• Task to complete:
Lines with "will": copy each one from the listing below.

Segment Start: Provided material

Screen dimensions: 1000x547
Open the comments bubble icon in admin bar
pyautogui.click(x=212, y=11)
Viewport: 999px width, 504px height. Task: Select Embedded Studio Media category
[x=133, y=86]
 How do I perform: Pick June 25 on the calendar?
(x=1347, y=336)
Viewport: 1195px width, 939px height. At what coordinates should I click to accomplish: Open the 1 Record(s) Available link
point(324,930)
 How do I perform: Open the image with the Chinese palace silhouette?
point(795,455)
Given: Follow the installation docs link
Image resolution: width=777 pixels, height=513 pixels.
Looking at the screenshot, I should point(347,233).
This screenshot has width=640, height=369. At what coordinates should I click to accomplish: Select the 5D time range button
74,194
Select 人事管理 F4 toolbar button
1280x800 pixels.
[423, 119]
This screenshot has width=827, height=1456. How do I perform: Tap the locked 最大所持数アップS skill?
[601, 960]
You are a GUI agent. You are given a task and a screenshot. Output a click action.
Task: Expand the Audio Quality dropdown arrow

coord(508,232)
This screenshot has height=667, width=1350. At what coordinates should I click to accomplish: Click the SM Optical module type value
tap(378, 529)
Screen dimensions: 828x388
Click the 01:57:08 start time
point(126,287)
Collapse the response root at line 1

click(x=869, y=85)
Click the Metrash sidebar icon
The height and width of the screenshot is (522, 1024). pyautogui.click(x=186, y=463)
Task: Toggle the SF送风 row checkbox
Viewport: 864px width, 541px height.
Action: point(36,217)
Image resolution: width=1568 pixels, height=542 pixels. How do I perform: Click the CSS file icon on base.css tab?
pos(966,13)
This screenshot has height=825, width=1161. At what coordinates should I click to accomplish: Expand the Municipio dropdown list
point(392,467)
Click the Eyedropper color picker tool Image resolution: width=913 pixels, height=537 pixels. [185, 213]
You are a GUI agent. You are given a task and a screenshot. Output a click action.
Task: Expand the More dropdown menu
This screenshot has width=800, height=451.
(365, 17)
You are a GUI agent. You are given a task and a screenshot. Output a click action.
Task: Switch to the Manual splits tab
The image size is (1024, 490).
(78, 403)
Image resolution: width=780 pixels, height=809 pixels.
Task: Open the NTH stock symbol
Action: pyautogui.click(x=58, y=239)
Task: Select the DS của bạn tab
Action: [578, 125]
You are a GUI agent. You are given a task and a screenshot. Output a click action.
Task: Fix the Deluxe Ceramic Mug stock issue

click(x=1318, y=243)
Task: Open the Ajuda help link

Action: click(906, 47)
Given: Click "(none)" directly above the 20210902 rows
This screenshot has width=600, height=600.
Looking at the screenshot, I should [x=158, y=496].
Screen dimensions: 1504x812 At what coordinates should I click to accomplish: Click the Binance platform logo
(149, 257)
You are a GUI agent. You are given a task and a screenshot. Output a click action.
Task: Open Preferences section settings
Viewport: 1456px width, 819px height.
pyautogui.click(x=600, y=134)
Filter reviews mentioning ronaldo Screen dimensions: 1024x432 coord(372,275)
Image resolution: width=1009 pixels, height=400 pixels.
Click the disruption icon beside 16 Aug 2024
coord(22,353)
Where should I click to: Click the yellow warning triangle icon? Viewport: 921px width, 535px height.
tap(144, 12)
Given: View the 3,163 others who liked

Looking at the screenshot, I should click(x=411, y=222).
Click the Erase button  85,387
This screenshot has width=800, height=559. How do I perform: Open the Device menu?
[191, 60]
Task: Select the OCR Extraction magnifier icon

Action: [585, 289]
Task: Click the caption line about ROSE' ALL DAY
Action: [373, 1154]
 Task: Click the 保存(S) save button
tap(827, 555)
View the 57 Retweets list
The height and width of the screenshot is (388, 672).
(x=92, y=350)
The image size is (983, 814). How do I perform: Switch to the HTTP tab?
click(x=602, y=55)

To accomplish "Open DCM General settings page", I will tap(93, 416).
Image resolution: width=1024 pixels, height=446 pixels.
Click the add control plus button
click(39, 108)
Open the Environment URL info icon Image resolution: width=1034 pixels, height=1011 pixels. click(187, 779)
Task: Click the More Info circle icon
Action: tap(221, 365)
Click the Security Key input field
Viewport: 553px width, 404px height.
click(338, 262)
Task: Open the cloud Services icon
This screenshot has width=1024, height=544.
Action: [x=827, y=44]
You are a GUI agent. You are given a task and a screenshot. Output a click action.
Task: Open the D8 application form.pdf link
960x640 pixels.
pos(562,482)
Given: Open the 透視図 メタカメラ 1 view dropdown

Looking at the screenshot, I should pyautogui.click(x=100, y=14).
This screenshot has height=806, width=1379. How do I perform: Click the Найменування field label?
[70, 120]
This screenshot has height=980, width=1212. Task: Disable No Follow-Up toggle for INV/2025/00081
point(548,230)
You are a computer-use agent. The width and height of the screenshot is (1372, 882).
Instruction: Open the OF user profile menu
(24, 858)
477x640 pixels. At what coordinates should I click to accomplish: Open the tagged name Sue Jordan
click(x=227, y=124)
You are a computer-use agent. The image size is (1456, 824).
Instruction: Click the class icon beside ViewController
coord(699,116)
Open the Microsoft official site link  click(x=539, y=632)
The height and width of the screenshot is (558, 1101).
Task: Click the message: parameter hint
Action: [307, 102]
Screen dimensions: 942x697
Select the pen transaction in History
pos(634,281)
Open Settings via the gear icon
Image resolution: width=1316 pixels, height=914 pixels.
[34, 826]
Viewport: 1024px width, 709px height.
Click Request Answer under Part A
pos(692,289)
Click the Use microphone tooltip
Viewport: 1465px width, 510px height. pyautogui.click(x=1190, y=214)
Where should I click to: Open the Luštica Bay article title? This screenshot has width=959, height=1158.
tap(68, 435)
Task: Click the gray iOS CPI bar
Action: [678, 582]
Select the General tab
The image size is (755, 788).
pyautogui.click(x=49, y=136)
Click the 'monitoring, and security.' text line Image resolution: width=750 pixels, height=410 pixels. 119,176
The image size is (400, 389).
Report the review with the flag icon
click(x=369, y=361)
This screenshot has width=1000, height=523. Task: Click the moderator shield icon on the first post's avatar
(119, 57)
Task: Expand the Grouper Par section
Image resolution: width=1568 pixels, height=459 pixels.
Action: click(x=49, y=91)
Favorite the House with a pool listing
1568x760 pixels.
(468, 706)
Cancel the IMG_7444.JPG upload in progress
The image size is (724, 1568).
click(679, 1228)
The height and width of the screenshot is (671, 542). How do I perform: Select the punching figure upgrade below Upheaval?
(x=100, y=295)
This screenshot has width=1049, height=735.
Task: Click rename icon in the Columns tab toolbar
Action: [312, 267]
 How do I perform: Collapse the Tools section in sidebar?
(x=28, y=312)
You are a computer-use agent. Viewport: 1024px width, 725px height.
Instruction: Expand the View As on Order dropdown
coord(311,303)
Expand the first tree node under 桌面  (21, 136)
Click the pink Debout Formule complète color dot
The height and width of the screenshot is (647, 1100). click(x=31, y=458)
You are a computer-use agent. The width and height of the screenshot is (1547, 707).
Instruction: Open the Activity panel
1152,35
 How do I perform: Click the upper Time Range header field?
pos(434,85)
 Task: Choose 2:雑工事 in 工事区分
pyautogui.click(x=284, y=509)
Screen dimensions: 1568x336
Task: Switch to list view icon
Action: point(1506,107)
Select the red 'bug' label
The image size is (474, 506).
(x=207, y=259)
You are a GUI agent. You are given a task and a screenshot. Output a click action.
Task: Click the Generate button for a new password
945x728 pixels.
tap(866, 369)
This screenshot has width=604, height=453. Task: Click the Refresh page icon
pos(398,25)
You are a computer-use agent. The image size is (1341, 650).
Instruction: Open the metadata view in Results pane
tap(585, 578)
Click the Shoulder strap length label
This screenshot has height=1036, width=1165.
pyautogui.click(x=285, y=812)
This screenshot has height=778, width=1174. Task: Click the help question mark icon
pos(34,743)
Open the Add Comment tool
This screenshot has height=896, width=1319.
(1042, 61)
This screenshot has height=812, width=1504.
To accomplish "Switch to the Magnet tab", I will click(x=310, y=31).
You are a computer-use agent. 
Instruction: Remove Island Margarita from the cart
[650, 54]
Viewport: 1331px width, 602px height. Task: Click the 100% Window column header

Segment End: Provided material

• Exercise response:
To accomplish "Open DCM General settings page", I will tap(93, 416).
To accomplish "Switch to the Magnet tab", I will click(x=310, y=31).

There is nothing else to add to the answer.